As well as a narrative of their individual journeys in life, it captures their times together in various parts of Greece, be it Hydra, Kardamyli, Chania or Corfu.
This is achieved through paintings, illustrations, photographs, letters, books with hand written dedications and personal items, such as Leigh-Fermor’s typewriter and his photographer wife Joan’s camera whose work is also well represented in this exhibition.
Ghikas’ art looks to come from within, even when painting a landscape, there is something of the inner dream about it. It feels personal, and as this short film states, he was more of an introvert compared to his English friends.
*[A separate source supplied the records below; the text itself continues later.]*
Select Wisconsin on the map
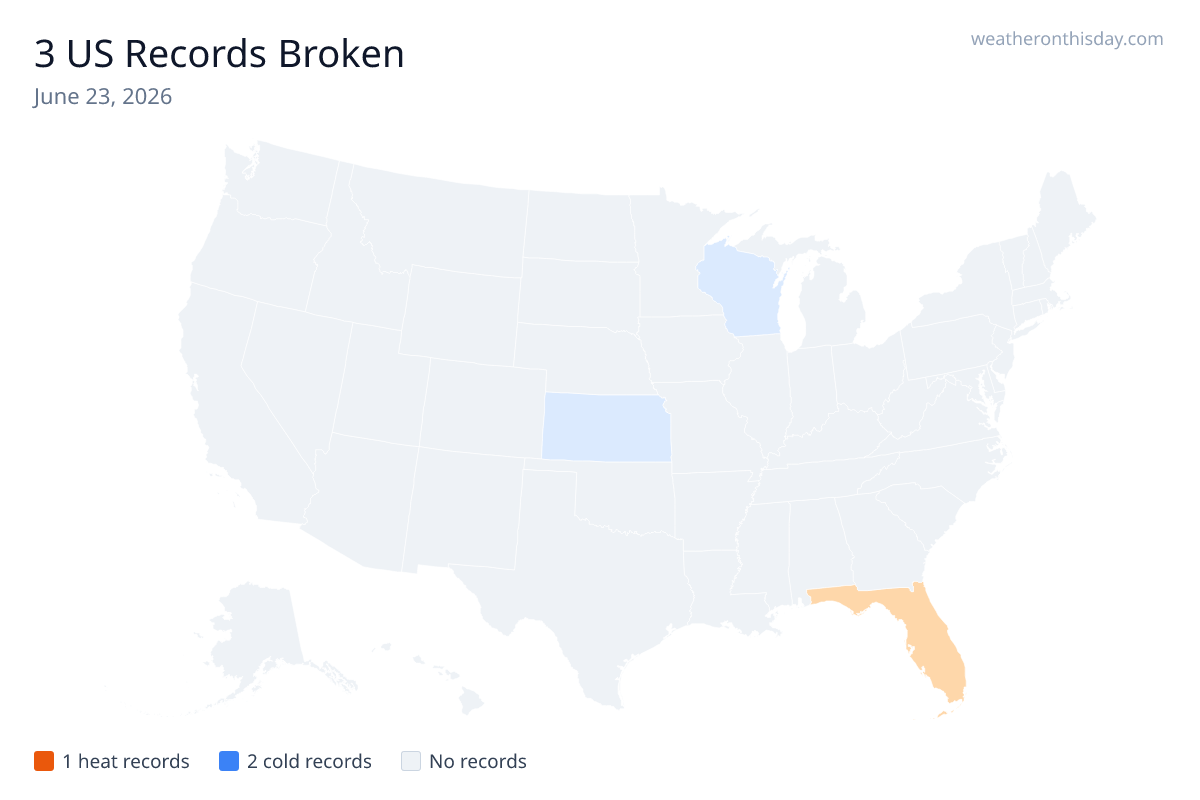1200x800 pixels. 740,293
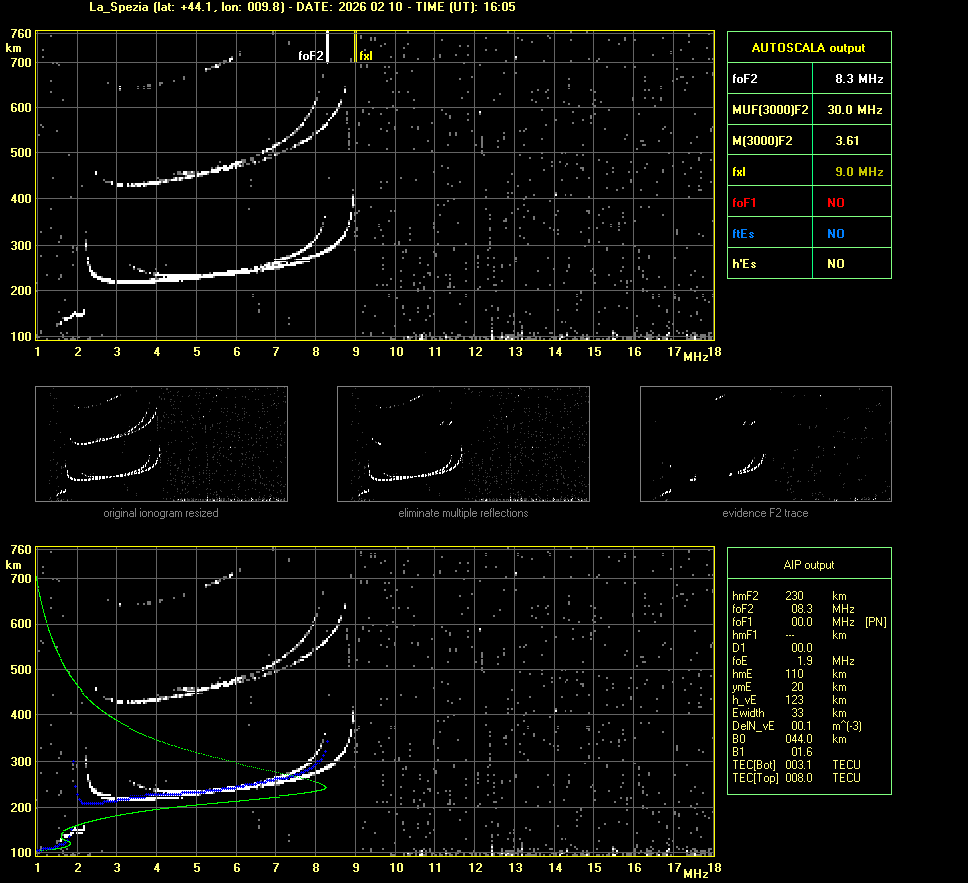Click the h'Es row in AUTOSCALA table

(808, 264)
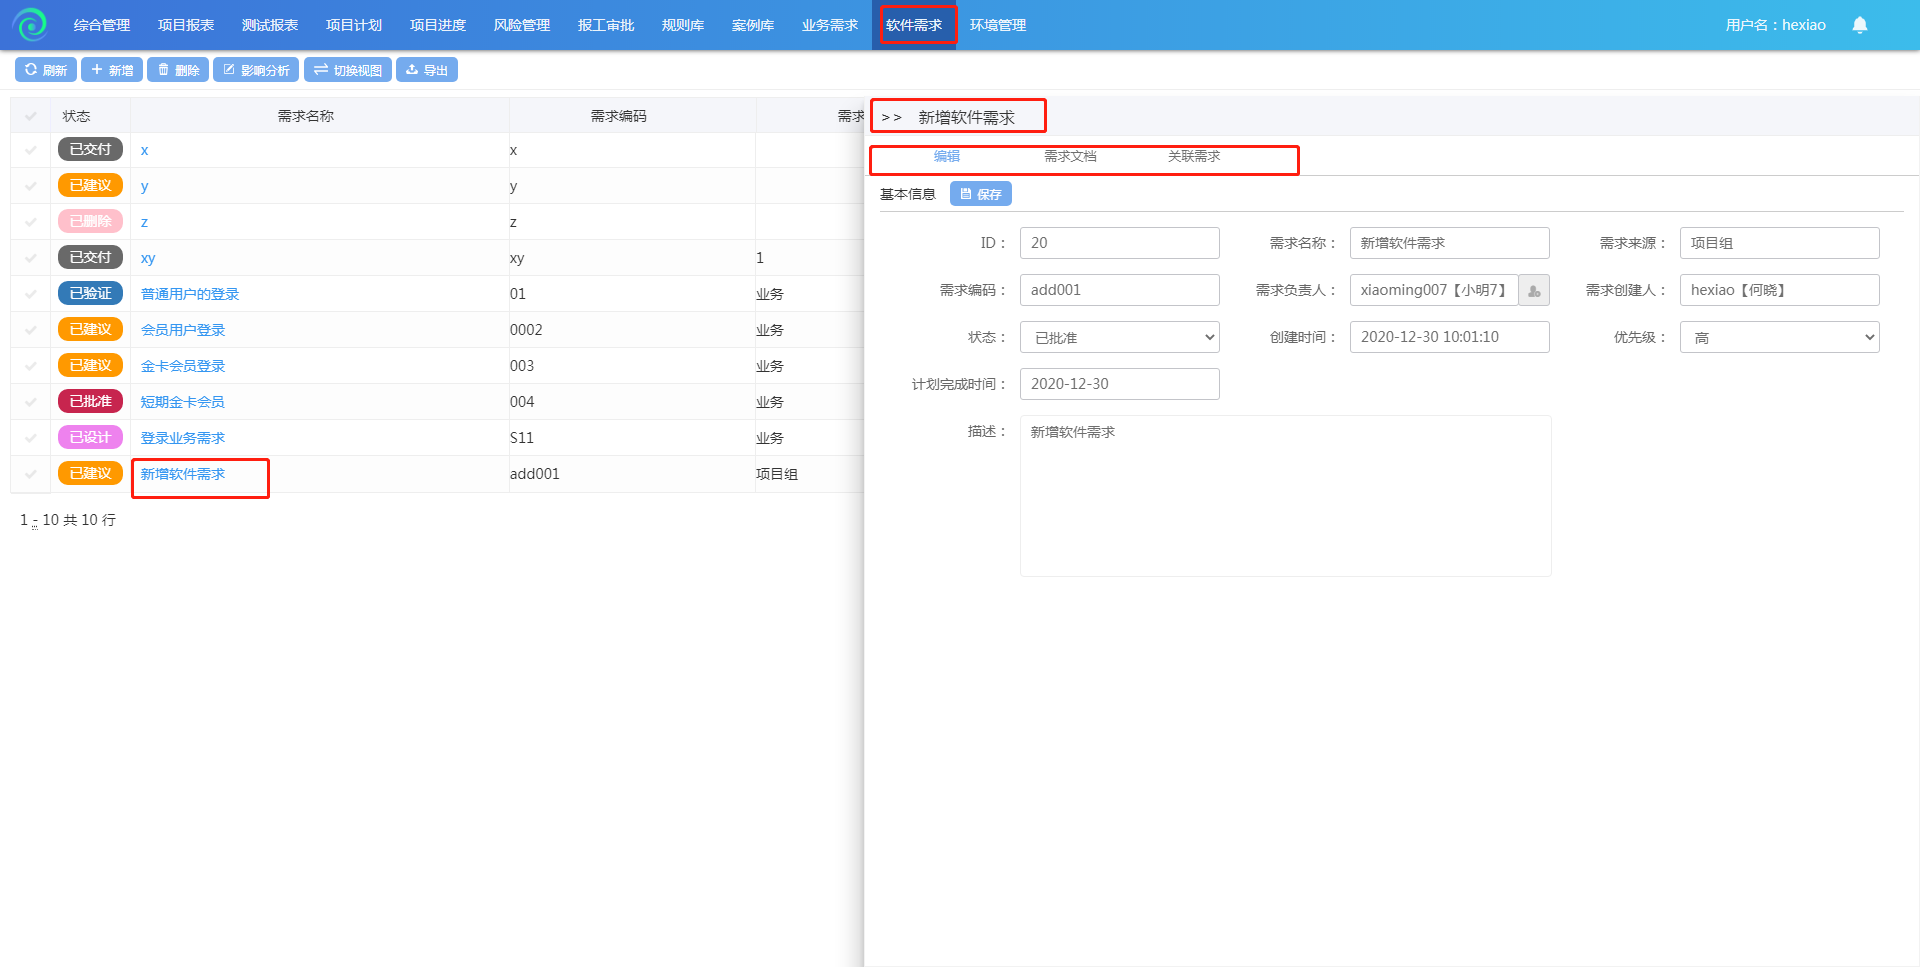Open the 业务需求 menu item
Image resolution: width=1920 pixels, height=967 pixels.
coord(829,25)
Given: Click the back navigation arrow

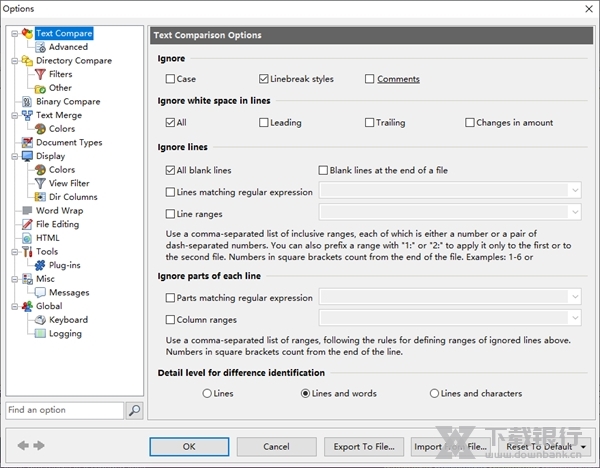Looking at the screenshot, I should pyautogui.click(x=23, y=446).
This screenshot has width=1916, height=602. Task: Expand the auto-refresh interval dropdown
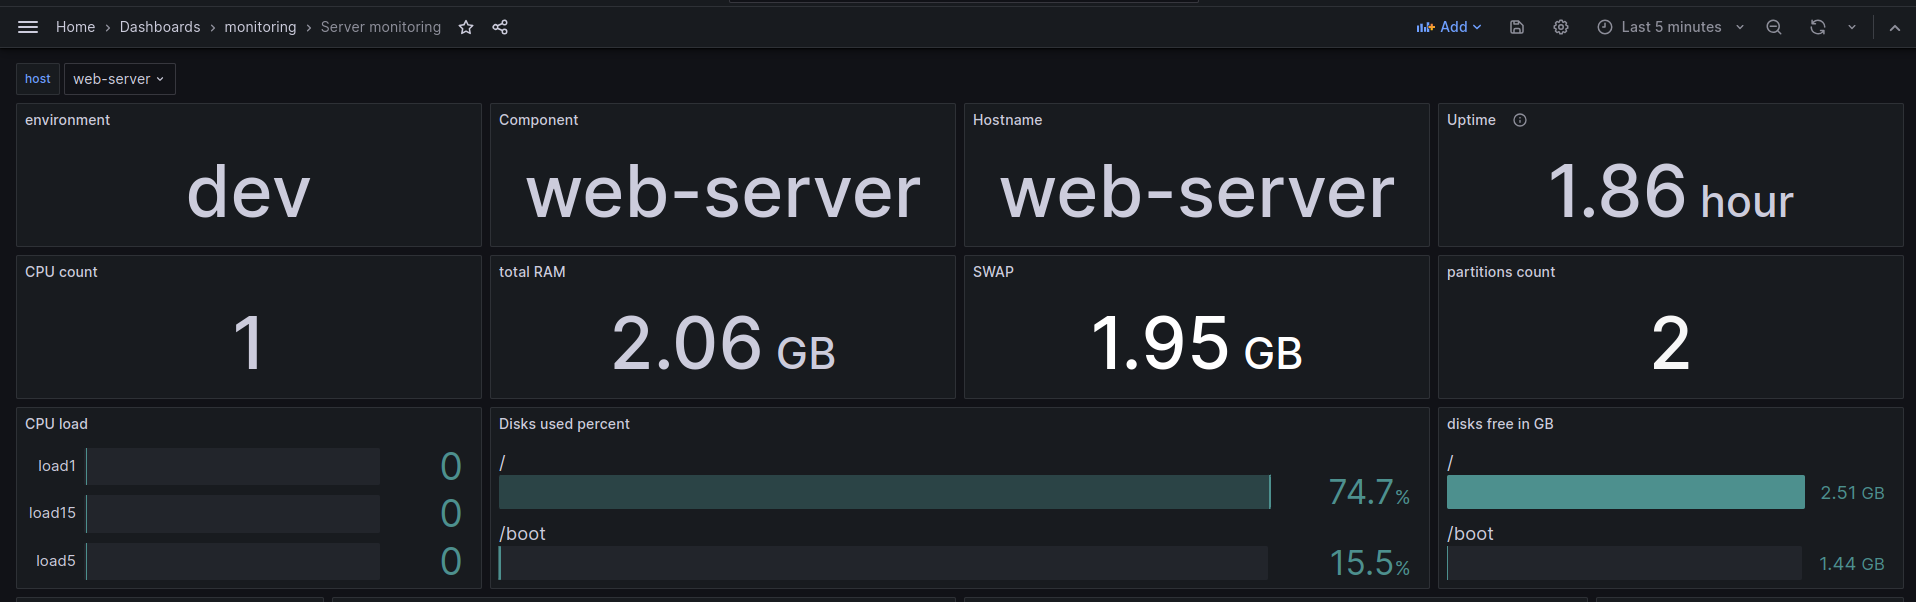[1852, 27]
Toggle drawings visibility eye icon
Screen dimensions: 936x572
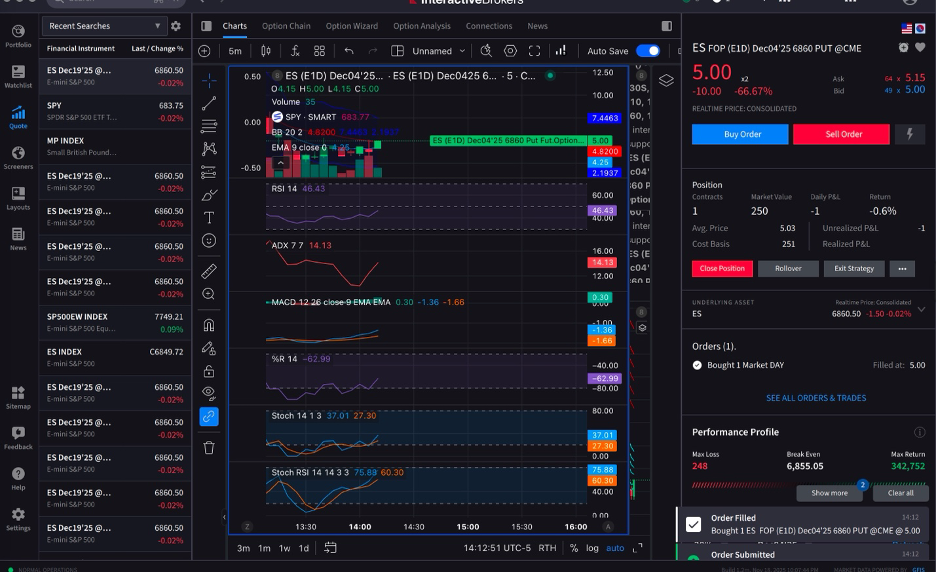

(Ghika, Trees on Poros, 1950)
And although quite similar in terms of their use of geometric forms and nods to cubism, there is an exuberance in Craxton’s work, an energy, sometimes a sexual energy, celebrating the working people of Greece, be they shepherds straining to quell sinewy goats in the mountains, or doleful sailors enjoying a meal and a cigarette in a rowdy taverna. Young men. And cats. Lots of cats, a passion he shared with Joan Leigh-Fermor (Patrick was less enthusiastic about felines). My brother was convinced he’d seen Craxton’s work before, in his Greek school study book from when he was a child. It seemed very apt and also a little subversive that these snapshots of working class life were celebrated in an otherwise cheerless textbook. I hope this is true as it’s a wonderful anecdote that the most memorable aspect of learning Greek was Craxton’s evocative art! (Neither me or my siblings are particularly proficient at Greek, we get by…)
(John Craxton, Fish Market, Poros, 1952)
Finally there’s Patrick Leigh-Fermor, the rebellious, heroic charmer who captured a German General along with his Greek resistance friends in Crete in World War 2. I’ve read “A Time of Gifts”, the first of three volumes, charting his walk from Rotterdam to Constantinople aged 18 in the early 1930s. He’s a very engaging writer, very funny and you bound along with him on his journey. Craxton illustrated / designed the covers of all his books. It’s fascinating listening to Leigh-Fermor’s voice, speaking Greek, he speaks it like a local, with poetic narrative, not a bookish classicist, it made me smile.
It’s a wonderfully diverse, touching and balanced exhibition. And it’s free. At the British Museum until the 15th July.